I don't know when in the history of our world the capacity for awareness began, but at some point (long before people came along, I suspect) living things began to feel what was happening to them. This was a revolution in nature, because it added a subjective--and eventually intellectual and moral--dimension to what had previously been the blind shuffling of matter and energy. But this revolution has been a mixed blessing for us sentient beings. The simple capacity to feel is a double-edged sword. It introduces pleasure and satisfaction, but also hunger and pain. Because nature is blind, there is no guarantee that the pleasures will outweigh the torments. I have seen pairs of beavers (which often mate for life) carefully groom each other at dusk. Young deer romp and chase each other, and even snakes and lizards seem content when they bask in the sun. I'm convinced that pleasure and appreciation have been around far longer than we humans have. But I've also seen seagulls rob their neighbors' nests and eat the babies. Tragedy and pain are also much older than we are.
I think the romantic vision that nature is unfailingly harmonious and beneficial, and that it offers a sure guide to morality, is deeply flawed. We need a new, more nuanced way of thinking about about nature, one that recognizes its horrors as well as its glories. I think the Hindus can teach us westerners a lesson here. The well-known image to the right is the Hindu god Shiva. Typical of Hindu deities, Shiva assumes many contrasting forms. He is simultaneously the god of asceticism, destruction, and sensuality. In the picture, he assumes a form called Nataraja, Sanskrit for "lord of the dance". In this form, Shiva brings the world into being through an awesome cosmic dance of creation. Standing on a dwarf who represents human ignorance-our limited view of reality--he holds a drum symbolizing creation in one of his four hands, and a flame signifying destruction in the other. In Hinduism, the world emerges in the swirling play of these two forces. I think this is a perfect symbol for the way the natural world works. Like a dance, nature is an ongoing process of creation, full of rhythm, balance, and harmony. It's truly a thing of beauty, like many well-orchestrated acts of creation. But, like Shiva, nature frequently creates by destroying. In the cycle of national selection that has built the gorgeous diversity of living things, there is no safety net for those that aren't able to survive and reproduce. Survival of the fittest often means the death of the imperfect. I don't mean that's how things should be. I'm just saying that's how they are.
Nature may be beautiful, but for the most part it's merciless. For every example of cooperation or nurturing you can find another example of predation, competition, or parasitism. This only makes sense if nature has evolved unconsciously, through a blind process that requires no planning, foresight, or feeling. Nature judges new behaviors and forms on one basis-whether or not they work. With the exception of a few animals with nervous systems, there is little evidence of any awareness in nature. It's senseless to talk about the morality of the natural world, just as it's senseless to blame a tree for falling on your house. Morality presupposes awareness and preference. Unless these abilities are involved, nature is amoral. It is neither good nor evil. It simply is.

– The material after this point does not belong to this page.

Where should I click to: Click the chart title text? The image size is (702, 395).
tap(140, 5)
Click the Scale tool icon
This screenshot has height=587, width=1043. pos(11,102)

We humans probably didn't invent pleasure and pain, or appreciation and tragedy, but we have refined them. Our species has invented sensory and aesthetic wonders, from chocolate ice cream to the Sistine Chapel. But we have also invented iron maidens and concentration camps. We've taken feelings, good and bad, to heights never seen in nature. But our world also differs from the natural world, in ways beyond intensification and refinement. In contrast to the rest of nature, we have a great deal of control over the quality of human life.
That's one of the bonuses of our ability to imagine things that aren't immediately present. We can imagine alternatives and try to choose the better ones. I think this is the challenge of the human condition--unlike much of nature, we are at least partially responsible for what we do. We can decide how we want to live, how we should treat others, and what kind of society we want to have. Because we have foresight and choice, we have the capacity (some might say duty) to act purposefully and morally. This means it's possible for human society to progress--to improve the world, or at least our own societies. While nature makes decisions based solely on what is stable or viable, we can go beyond these criteria, and chose based on what improves the quality of the lives around us; on what is right and just. The question is whether we have the wisdom and will to do so.